No obstante, la literatura también documenta efectos positivos de la polarización, como el incremento de la participación política y electoral, el fortalecimiento de la identificación partidaria y la clarificación de las propuestas en competencia, lo cual facilita la rendición de cuentas y mejora la representación. A estos efectos puede sumarse un aspecto menos explorado pero igualmente relevante: la polarización, al organizar el espacio político en torno a posiciones claras y coherentes, puede contribuir a estabilizar la opinión pública, dotando de consistencia a las preferencias ciudadanas y facilitando procesos decisionales tanto en el ámbito electoral como en el gubernamental. Parafraseando aquella máxima de Milton Friedman sobre que la inflación es, en todo momento y lugar, un fenómeno monetario, podríamos decir que la opinión pública es, en todo momento y lugar, un fenómeno contingente. Lo único constante en ella es su contingencia. Sin embargo, factores como la polarización podrían generar mayor estabilidad.
Argentina no está exenta de este clima polarizado. En un estudio reciente, desde el equipo de DeepResearch realizamos grupos focales con centennials (18-25 años) residentes en el Área Metropolitana de Buenos Aires (AMBA), diferenciando tres segmentos electorales: votantes de Javier Milei, votantes del kirchnerismo y votantes indecisos. Al indagar sobre los atributos que estos jóvenes consideran deseables en un líder político, corroboramos que la polarización es un fenómeno vigente, aunque también advertimos la existencia de elementos tácticos que permiten suavizarla.

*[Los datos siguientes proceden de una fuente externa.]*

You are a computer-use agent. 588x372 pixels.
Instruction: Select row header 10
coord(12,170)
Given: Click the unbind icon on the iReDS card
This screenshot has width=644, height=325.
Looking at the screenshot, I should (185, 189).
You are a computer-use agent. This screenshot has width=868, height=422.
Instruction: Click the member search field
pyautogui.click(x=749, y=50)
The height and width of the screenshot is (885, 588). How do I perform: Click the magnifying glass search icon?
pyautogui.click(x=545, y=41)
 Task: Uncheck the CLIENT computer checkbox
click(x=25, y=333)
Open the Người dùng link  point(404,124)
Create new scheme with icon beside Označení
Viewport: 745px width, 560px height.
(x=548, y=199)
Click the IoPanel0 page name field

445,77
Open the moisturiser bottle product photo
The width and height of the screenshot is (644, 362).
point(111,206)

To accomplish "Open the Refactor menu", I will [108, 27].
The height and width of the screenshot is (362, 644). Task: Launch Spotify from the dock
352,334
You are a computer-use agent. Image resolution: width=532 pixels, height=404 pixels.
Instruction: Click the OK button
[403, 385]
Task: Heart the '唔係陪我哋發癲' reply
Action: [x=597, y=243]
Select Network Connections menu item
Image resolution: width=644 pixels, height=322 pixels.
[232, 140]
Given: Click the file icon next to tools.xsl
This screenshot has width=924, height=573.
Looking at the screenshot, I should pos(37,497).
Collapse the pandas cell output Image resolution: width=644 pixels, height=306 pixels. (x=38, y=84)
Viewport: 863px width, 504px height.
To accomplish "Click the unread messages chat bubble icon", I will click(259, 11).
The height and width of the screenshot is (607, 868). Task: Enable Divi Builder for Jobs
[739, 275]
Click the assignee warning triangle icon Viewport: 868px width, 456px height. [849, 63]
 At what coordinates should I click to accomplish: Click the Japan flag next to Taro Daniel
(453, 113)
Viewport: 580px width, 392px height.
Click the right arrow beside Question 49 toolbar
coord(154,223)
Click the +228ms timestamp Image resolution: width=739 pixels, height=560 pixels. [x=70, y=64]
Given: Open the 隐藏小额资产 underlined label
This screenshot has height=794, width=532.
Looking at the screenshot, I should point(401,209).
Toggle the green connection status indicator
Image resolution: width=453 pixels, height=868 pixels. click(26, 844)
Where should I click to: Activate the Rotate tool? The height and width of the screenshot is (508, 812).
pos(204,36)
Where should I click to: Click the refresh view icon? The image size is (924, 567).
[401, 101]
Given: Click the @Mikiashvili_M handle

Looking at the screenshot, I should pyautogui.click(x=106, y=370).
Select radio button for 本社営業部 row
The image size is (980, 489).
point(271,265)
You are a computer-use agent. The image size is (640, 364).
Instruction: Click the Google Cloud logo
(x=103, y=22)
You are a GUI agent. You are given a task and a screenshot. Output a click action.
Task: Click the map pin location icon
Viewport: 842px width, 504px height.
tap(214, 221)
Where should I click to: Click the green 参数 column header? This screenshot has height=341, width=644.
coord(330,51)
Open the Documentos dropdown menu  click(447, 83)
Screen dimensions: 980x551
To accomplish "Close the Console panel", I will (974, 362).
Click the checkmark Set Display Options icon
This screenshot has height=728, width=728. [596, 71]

Existen distintos atributos que, según cada segmento, debería tener su líder ideal. Entre los votantes de Milei destacan la confianza, la relevancia internacional y la autenticidad. En el caso de los votantes kirchneristas, se valoran especialmente la capacidad oratoria, estar “deconstruido”, saber formar equipos y tener un trato cordial con otros políticos. Entre los indecisos, en cambio, se privilegian atributos como la transparencia, el profesionalismo, el dialogismo y la integridad (no corrupción). Evidentemente, estos atributos varían entre los segmentos y generan brechas difíciles de suturar. Sin embargo, como revela el diagrama de Venn, también existen puntos de coincidencia. Una de las claves para desactivar la polarización actual podría estar en centrar la comunicación política en aquellos atributos compartidos. Entre ellos destacan cinco que son altamente valorados por los tres grupos: capacidad para resolver problemas concretos, tener valores definidos, coherencia entre el decir y el hacer, habilidades comunicativas y capacidad de planificación estratégica.
Los cisnes negros son impredecibles y sus efectos pueden ser disruptivos. Sin embargo, Latinoamérica convive con una polarización que, lejos de ser una novedad, aparece como una tendencia consolidada. Deshacer lo que ha sido construido mediante estrategias electorales, amplificado por dinámicas mediáticas e internalizado por la sociedad puede ser uno de los grandes desafíos de nuestra época. Lo cierto es que no todo está dicho: existen elementos que permitirían reconstruir puentes, generar nuevas mayorías y modificar el escenario político.